* **About this exercise**: Reproduce exactly the stretch of lines running from the line with "This screenshot has height=947, width=1914." to the end of the entries below.

┏━━

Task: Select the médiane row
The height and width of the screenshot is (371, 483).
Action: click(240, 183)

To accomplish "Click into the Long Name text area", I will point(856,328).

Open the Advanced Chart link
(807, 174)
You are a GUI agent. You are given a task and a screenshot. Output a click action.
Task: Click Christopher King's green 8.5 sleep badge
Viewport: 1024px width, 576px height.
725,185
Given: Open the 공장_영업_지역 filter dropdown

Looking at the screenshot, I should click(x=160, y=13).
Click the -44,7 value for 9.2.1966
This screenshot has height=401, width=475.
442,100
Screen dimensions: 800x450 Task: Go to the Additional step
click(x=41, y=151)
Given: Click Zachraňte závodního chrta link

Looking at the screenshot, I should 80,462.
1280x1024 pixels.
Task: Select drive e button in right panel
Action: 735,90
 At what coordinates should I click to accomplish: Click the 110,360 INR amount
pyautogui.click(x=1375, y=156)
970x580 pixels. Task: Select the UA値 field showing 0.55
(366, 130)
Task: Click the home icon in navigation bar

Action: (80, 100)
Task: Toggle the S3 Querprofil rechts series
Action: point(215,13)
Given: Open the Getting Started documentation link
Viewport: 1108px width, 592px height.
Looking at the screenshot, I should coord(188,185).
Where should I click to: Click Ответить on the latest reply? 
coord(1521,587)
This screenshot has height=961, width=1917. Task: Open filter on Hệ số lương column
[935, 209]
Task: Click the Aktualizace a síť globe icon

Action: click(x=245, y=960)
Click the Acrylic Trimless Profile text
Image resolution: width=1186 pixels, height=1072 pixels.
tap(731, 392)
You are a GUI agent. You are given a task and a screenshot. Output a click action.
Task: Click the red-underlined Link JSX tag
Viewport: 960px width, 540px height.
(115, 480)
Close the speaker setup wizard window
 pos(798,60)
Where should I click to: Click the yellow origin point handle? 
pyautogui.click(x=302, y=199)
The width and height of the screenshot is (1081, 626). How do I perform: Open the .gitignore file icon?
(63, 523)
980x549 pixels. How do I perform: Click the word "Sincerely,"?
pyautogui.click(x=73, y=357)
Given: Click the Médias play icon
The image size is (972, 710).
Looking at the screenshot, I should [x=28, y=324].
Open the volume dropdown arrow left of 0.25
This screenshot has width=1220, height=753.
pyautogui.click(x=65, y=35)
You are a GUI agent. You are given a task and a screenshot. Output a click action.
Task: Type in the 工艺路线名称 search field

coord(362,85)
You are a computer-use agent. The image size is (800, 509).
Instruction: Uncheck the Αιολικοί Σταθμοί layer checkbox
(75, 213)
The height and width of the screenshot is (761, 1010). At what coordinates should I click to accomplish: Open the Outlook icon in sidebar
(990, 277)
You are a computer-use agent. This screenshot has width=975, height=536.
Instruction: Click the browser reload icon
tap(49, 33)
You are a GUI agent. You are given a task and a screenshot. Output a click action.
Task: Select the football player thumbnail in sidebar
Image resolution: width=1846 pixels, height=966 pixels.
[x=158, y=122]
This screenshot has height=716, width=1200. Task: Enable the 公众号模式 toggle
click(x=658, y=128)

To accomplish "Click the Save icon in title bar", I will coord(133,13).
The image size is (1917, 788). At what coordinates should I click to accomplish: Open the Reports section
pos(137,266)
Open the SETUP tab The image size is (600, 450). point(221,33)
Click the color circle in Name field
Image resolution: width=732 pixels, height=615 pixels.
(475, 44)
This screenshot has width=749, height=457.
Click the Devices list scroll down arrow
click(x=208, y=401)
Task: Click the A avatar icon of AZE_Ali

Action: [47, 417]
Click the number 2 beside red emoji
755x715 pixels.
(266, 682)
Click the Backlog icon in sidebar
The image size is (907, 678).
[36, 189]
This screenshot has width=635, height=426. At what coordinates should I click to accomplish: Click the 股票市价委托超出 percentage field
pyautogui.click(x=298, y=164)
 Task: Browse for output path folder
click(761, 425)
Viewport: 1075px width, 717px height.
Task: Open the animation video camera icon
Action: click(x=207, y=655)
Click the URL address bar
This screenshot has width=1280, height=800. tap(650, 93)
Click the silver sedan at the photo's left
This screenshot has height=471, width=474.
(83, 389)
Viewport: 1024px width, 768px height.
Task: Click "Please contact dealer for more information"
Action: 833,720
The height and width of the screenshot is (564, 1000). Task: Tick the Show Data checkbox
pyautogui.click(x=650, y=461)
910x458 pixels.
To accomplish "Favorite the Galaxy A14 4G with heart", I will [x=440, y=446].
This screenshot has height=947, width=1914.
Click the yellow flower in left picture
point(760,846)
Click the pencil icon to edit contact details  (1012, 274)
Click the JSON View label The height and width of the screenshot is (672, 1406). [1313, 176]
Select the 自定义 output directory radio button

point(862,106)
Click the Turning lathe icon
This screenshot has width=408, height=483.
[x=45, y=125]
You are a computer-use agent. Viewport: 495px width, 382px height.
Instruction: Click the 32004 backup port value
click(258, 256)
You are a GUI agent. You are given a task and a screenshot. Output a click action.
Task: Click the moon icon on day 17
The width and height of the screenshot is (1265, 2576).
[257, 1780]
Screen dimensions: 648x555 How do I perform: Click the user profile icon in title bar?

┗━━

* **Solution**:
This screenshot has height=947, width=1914.
Click the yellow flower in left picture
point(760,846)
Click the pencil icon to edit contact details  (1012, 274)
Click the JSON View label The height and width of the screenshot is (672, 1406). [1313, 176]
Select the 自定义 output directory radio button

point(862,106)
Click the Turning lathe icon
This screenshot has width=408, height=483.
[x=45, y=125]
You are a computer-use agent. Viewport: 495px width, 382px height.
Instruction: Click the 32004 backup port value
click(258, 256)
You are a GUI agent. You are given a task and a screenshot. Output a click action.
Task: Click the moon icon on day 17
The width and height of the screenshot is (1265, 2576).
[257, 1780]
Screen dimensions: 648x555 How do I perform: Click the user profile icon in title bar?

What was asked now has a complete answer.